There are topical analgesics that can be applied on the skin as a cream, patch, gel or spray or even a rub. Several over-the-counter products that are promoted for relief from joint and muscle pain typically include camphor or menthol. These substances work by stimulating the nerves in the skin, creating a cool or warm sensation that can counteract the pain.

Salicylates are another commonly used ingredient in topical analgesics that can help reduce the perception of pain. There are also some products that contain a combination of active components such as camphor, menthol and salicylate. Even though there is lack of evidence that topical analgesics are effective in managing tendinitis, they can provide momentary relief from pain.

Heat and cold therapy

Cold therapy is considered beneficial during the initial 1-2 days after sustaining a tendon injury.

Cold therapy is considered beneficial during the initial 1-2 days after sustaining a tendon injury. The cold temperature works by reducing the pain and cause constriction of the blood vessels that surround the tendon to reduce the swelling.

Always remember that cold therapy is usually applied to the affected area for 15-20 minutes several times in a day. As for heat therapy, it is often recommended after a few days of cold therapy. The warm temperature works by increasing the flow of blood to the damaged tendon and helps relax neighboring muscles. The heat is applied to the affected area for 10-20 minutes several times in a day. Several of the over-the-counter cold and warm packs are readily available in various sizes and different types can be used for both therapies.

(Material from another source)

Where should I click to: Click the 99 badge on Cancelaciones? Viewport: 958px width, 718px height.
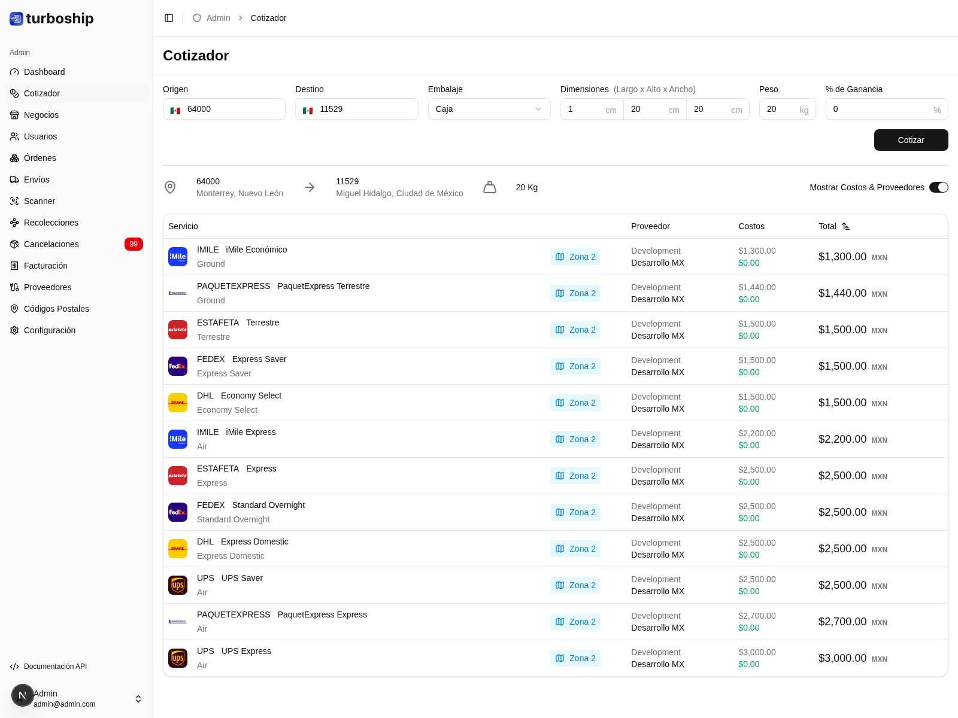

Anti-inflammatory medications

A short course of non-steroidal anti-inflammatory drugs (NSAIDs) can provide momentary relief from pain due to tendinitis. These medications work by reducing the inflammation, but it is still uncertain whether they actually help the tendon heal. The over-the-counter options include naproxen, ibuprofen and aspirin. The doctor will recommend limiting the use of NSAIDs to 7-10 days. Always consult with a doctor first before using any over-the-counter NSAIDs to ensure that it is safe.

Supportive devices

Supportive devices are utilized to protect and reinforce damaged tendons but evidence of their effectiveness in managing tendinitis is limited. These work by reducing the tension on the tendon during activity. Various support appliances such as heel lift and forearm straps are readily available. In addition, these support devices are used until the pain subsides but the doctor might recommend continued use during certain activities.

When to consult a doctor

In some cases of tendinitis, they do not seem to get better by getting enough rest and using over-the-counter treatment options. If the individual experiences tendon pain or swelling that persists for a few days or becomes worse, a doctor should be consulted.

It is also recommended to seek medical care if daily activities are limited despite using over-the-counter treatment options. Physical therapy or a different form of treatment might be needed. In addition, seek immediate medical care if the individual experiences severe, abrupt pain or could not use the affected area since this might indicate a serious injury such as tendon rupture.